Things began to change in the early '70s. Suddenly Germany and Japan had new factories and infrastructure, while ours was aging. To cover the costs of Vietnam and the Great Society, Nixon floated the dollar, undoing the Bretton Woods Accord of 1944. Automation became more prevalent. Americans began feeling the pinch.

No one likes to give up gains they have made. Our reaction was to pitch headlong into borrowing. Who had a credit card in 1970? Businessmen with expense accounts mainly. By the end of the decade they were being pitched to everyone (my first Bank Americard, in 1979, had an astounding limit of $500.)

In addition to the extension of credit came the decline of manufacturing and the embrace of consumerism as the economy's driving engine. Baby boomers entering the workforce embraced easy credit as essential to their standard of living.

That was as unsustainable as the postwar prosperity was, and 2008 was when it finally hit the wall. We were like a single engine plane flying up a mountain canyon. The higher we got, the thinner the air got and the less pulling power the plane had.
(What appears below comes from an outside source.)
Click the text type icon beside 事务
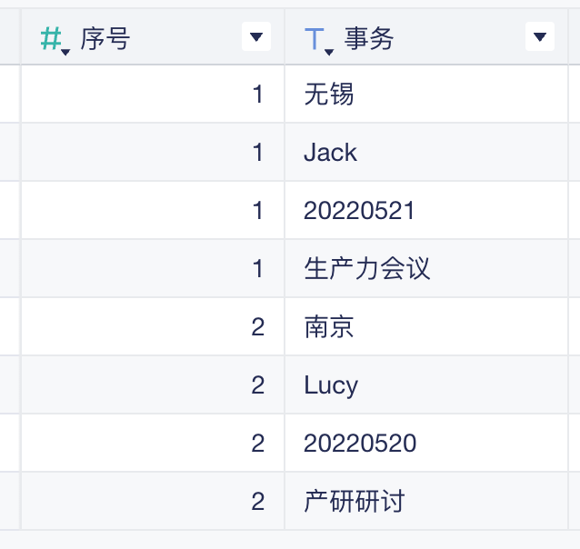 [315, 39]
If the head wall is too tall, you smack into it.

I would say the American Century was essentially 25 years, 1948-1973, the same quarter-century the Baby Boomers were born and raised. We expected to live twice as we'll as our parents and borrowed recklessly to sustain the illusion that we were. Younger generations I believe are going to have more tempered expectations, and that's probably a good thing.

I liked this quote in particular: “I strongly believe if we understand the end of growth, we can make provisions for the economy we actually have.”